**Instructions to follow:**
Lines to return, exactly: from the line with "The image size" to the line with "Close the Ajouter" in the entries below, both included.

**Material for the task:**
-------------------------

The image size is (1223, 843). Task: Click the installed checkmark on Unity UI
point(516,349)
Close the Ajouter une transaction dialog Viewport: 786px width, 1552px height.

-------------------------

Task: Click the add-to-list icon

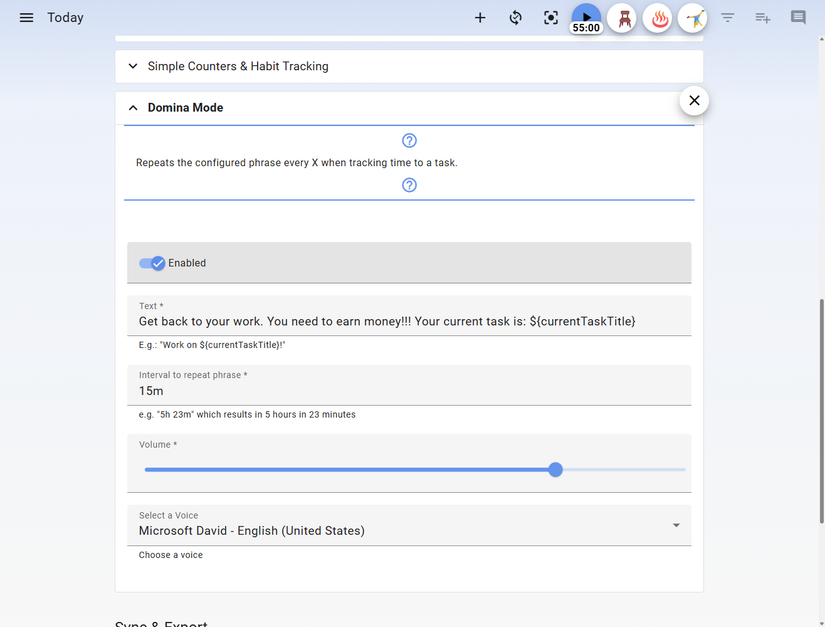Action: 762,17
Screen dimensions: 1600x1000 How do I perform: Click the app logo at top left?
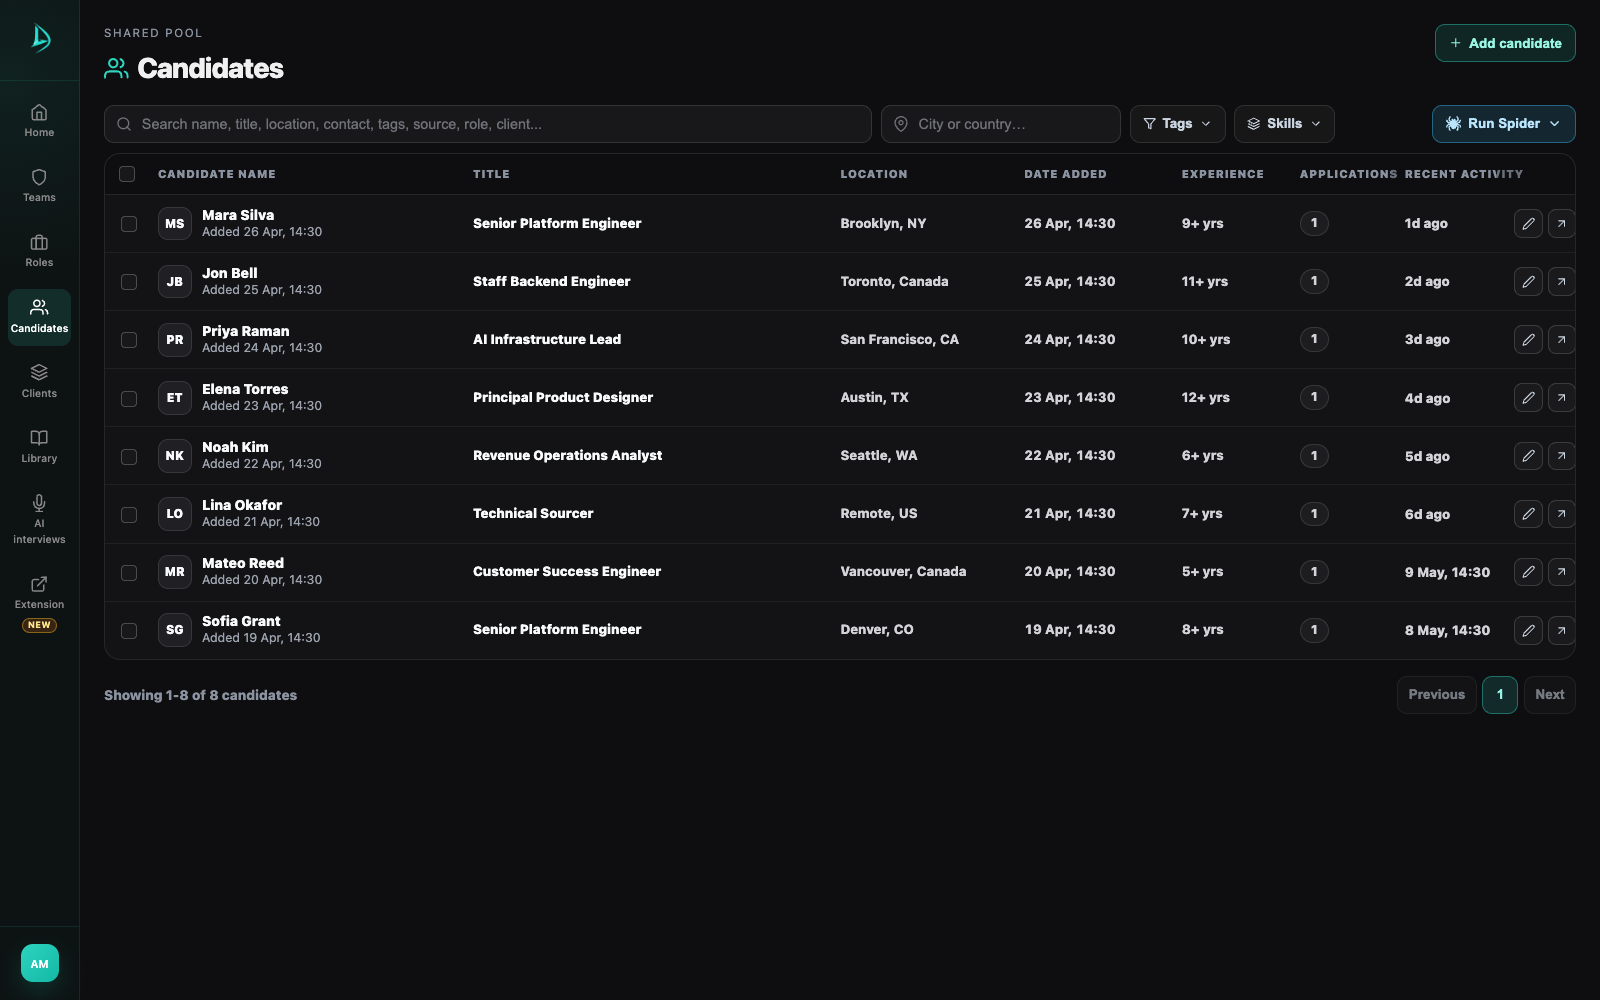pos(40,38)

-------------------------

**Answer section:**
The image size is (1223, 843). Task: Click the installed checkmark on Unity UI
point(516,349)
Close the Ajouter une transaction dialog Viewport: 786px width, 1552px height.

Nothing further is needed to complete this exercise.